We previously blogged about Interplay’s lawsuit against Bethesda regarding the Fallout series of games.  Now read on for another update in the ongoing litigation…

To recap, Interplay sold the Fallout IP to Bethesda in 2007 having retained certain rights, including the rights to develop a Fallout MMO.  Bethesda has now commenced this (US) lawsuit arguing that Interplay is in breach of that agreement and has infringed Bethesdra’s trademark rights in the Fallout series.  In particular, it seems that Bethesda is angry that Interplay sold the Fallout 1 and 2 games and expansions as a ‘Fallout trilogy’ at around the same time that Bethesda released Fallout 3.

The position now seems to be (courtesy of Game Politics) that Interplay has counterclaimed for Bethesda’s repudiatory breach of their agreement, apparently to the extent of claiming that the Fallout IP has reverted to Interplay and Bethesda now sub-licences the IP from Interplay (a complete reversal of the current position). 

It’s worth taking all of this with a heavy dose of salt since (as far as we are aware) the relevant court documents have not yet been published on the net and therefore there is no way of being sure of the accuracy of any of this (unless one of Interplay or Bethesda make a press statement on this anytime soon).

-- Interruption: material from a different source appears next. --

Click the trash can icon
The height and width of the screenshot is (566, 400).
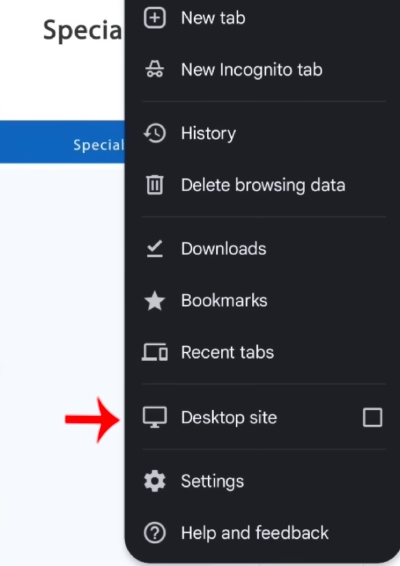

That said, defending an action against you for breach of an agreement by counterclaiming yourself for breach of the same agreement is a standard litigation tactic, which it seems clear Interplay has decided to adopt in this case.  Of course, the devil is in the detail: in order to substantiate a claim for breach of contract Interplay’s lawyers will need to set out in detail how the contract operated and exactly which provisions of that contract have been breached by Bethesda. 

Of course, the main question from all this is what will eventually happen to the Fallout IP.  If Game Politic’s report is accurate, then Interplay is not just arguing for damages for breach of contract, but a version of the Fallout IP back to it in some way – which is by no means impossible in theory, but it will be interesting to see how they play that argument out.  Keep watching this space…

2 comments

  1. Interplay won the preliminary injunction. Legally, does winning the preliminary injunction mean much moving ahead with their litigation?

  2. @Troy:

    In a nutshell: maybe.

    As I understand it, Bethesda had sought a preliminary injunction to stop Interplay from selling Fallout games or developing the suspected Fallout MMO (“preliminary” because such injunctions are only intended to last a limited time period, e.g. up to trial).

    We now know that the court has refused to grant that injunction, though we won’t know why unless and until there is a press statement or the Court’s judgement is released.

    BUT, all this means is that Bethesda has lost an initial legal skirmish. It is still open to Bethesda to take the litigation all the way to trial and to try to convince the court that Interplay has no right to continue using the Fallout IP. Equally, this skirmish would not stop Interplay from pursuing its counterclaim against Bethesda (see my post above).

    On the other hand, Bethesda may be sufficiently disheartened by their loss in this skirmish to throw in the towel on this litigation. We just don’t know enough at present.

    I will write a further post about this new step in the litigation today/tomorrow, but in the meantime – thanks for your comment!